- Relator(a)
- Ministro Leopoldo de Arruda Raposo
- Órgão julgador
- Quinta Turma
- Data do julgamento
- 19/11/2019
- Data de publicação
- 25/11/2019
STJ – Acórdão, Rel. Ministro Leopoldo de Arruda Raposo, Quinta Turma, j. 19/11/2019, p. 25/11/2019
AGRAVO REGIMENTAL NO HABEAS CORPUS. DECISÃO MONOCRÁTICA. TRÁFICO DE DROGAS E RECEPTAÇÃO EM CONCURSO MATERIAL. DOSIMETRIA. REGIME PRISIONAL SEMIABERTO. ADEQUADO. CIRCUNSTÂNCIAS DO CASO CONCRETO. FUNDAMENTAÇÃO IDÔNEA. ART. 33, §§ 2º E 3º, DO CÓDIGO PENAL. SUBSTITUIÇÃO DA PENA CORPORAL POR RESTRITIVA DE DIREITOS. NÃO RECOMENDADA. ART. 44, INCISO III, DO CÓDIGO PENAL. INEXISTÊNCIA DE NOVOS ARGUMENTOS APTOS A DESCONSTITUIR A DECISÃO IMPUGNADA AGRAVO REGIMENTAL DESPROVIDO. I - É assente nesta Corte Superior de Justiça que o agravo regimental deve trazer novos argumentos capazes de alterar o entendimento anteriormente firmado, sob pena de ser mantida a r. decisão vergastada pelos próprios fundamentos.

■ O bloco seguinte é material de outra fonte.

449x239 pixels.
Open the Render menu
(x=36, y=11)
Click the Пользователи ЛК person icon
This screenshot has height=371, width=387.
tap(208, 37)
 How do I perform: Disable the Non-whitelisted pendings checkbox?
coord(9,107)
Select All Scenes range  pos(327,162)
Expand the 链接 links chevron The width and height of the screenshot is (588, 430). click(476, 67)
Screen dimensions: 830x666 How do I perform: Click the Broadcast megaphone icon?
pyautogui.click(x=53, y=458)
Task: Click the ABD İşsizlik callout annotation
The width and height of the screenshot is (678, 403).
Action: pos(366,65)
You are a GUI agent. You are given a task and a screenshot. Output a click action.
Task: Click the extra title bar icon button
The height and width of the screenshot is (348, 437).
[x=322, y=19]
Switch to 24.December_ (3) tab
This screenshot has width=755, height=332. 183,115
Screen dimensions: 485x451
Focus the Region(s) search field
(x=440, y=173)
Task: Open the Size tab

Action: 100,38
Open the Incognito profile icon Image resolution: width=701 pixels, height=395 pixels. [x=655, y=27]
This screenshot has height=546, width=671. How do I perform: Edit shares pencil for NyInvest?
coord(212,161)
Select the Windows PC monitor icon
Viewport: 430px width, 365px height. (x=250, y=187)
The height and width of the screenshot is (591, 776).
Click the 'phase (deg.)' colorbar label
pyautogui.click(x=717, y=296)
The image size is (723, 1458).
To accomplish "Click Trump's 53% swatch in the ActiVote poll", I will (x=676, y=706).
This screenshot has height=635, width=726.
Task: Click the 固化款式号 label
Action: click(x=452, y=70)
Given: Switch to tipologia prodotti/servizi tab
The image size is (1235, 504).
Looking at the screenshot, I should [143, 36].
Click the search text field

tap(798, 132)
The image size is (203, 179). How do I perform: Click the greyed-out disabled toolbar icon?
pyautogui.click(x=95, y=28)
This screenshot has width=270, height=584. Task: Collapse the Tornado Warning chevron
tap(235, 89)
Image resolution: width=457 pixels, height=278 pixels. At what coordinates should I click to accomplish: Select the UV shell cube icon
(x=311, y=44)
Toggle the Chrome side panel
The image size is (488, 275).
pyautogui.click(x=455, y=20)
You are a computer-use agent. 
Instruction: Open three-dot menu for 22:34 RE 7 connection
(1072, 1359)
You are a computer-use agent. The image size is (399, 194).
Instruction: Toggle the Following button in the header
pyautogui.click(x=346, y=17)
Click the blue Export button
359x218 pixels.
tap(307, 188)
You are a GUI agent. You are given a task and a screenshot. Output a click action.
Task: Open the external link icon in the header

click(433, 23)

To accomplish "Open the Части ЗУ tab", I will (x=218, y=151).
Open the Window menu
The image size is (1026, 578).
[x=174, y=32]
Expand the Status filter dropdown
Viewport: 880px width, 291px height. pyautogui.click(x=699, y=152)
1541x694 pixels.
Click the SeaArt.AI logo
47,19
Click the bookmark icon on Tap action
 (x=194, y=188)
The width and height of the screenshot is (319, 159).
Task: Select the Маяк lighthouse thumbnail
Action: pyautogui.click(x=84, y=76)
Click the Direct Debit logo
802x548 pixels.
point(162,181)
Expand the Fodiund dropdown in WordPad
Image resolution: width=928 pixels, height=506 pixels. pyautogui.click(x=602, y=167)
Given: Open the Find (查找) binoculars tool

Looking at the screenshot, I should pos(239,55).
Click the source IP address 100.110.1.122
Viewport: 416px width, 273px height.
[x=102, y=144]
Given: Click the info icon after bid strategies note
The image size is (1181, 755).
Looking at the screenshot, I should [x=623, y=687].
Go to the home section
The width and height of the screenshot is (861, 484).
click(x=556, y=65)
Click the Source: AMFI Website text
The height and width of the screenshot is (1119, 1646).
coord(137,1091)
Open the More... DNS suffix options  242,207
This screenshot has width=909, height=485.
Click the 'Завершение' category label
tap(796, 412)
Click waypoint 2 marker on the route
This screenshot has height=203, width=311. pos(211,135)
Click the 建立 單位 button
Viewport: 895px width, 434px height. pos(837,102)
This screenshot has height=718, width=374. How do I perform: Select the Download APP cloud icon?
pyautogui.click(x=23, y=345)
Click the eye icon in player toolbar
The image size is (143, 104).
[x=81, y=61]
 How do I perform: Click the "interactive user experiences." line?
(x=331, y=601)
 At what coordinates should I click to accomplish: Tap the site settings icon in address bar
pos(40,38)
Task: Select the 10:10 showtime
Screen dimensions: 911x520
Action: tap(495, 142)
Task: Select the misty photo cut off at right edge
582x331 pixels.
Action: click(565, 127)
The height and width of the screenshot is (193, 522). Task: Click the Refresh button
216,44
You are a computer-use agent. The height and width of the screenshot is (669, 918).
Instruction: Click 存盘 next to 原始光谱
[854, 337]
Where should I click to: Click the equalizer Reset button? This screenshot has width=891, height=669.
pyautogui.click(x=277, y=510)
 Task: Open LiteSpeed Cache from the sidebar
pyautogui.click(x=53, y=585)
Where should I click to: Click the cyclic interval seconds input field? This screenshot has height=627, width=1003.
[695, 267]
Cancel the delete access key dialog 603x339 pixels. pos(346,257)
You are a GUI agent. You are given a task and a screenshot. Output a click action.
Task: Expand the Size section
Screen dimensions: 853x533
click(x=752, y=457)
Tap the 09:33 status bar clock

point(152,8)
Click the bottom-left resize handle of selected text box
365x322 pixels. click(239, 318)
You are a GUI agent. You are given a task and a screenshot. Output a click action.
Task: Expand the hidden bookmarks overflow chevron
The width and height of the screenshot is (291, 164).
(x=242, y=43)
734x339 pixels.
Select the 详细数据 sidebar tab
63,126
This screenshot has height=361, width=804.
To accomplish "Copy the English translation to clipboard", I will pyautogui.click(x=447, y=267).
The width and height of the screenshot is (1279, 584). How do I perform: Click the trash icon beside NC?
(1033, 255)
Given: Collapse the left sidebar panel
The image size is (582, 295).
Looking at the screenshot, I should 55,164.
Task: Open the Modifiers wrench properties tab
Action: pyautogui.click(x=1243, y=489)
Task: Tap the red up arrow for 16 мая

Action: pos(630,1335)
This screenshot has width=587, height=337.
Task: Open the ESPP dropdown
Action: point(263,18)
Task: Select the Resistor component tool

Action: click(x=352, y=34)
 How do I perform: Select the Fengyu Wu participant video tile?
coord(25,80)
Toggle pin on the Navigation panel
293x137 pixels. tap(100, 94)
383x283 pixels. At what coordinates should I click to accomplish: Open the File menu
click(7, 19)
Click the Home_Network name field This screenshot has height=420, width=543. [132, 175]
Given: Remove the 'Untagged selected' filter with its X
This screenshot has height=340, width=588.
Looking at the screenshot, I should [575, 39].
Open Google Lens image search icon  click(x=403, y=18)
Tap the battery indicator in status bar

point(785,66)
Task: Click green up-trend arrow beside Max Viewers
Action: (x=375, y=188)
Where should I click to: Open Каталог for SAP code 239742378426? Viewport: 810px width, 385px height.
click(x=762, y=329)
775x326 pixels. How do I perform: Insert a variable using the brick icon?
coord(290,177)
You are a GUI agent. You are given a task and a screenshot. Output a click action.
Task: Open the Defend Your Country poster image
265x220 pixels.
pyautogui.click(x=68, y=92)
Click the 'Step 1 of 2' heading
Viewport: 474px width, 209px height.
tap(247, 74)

II - Sendo o réu primário, fixada a pena-base no mínimo legal e considerada como favoráveis todas as circunstâncias judiciais do art. 59 do Código Penal, o regime inicial semiaberto mostra-se mais adequado para o resgate da reprimenda no presente caso, nos termos do art. 33, §§ 2º e 3º, do Código Penal. III - A quantidade de droga associada ao crime de receptação de aparelho telefônico no contesto do tráfico de drogas são circunstâncias que não recomendam a substituição da pena privativa de liberdade por penas restritivas de direitos, consoante o disposto no art. 44, inciso III, do Código Penal, não havendo, portanto, qualquer ilegalidade na negativa da benesse em tela. Agravo regimental desprovido. (AgRg no HC n. 527.114/SP, relator Ministro Leopoldo de Arruda Raposo (Desembargador Convocado do TJ/PE), Quinta Turma, julgado em 19/11/2019, DJe de 25/11/2019.)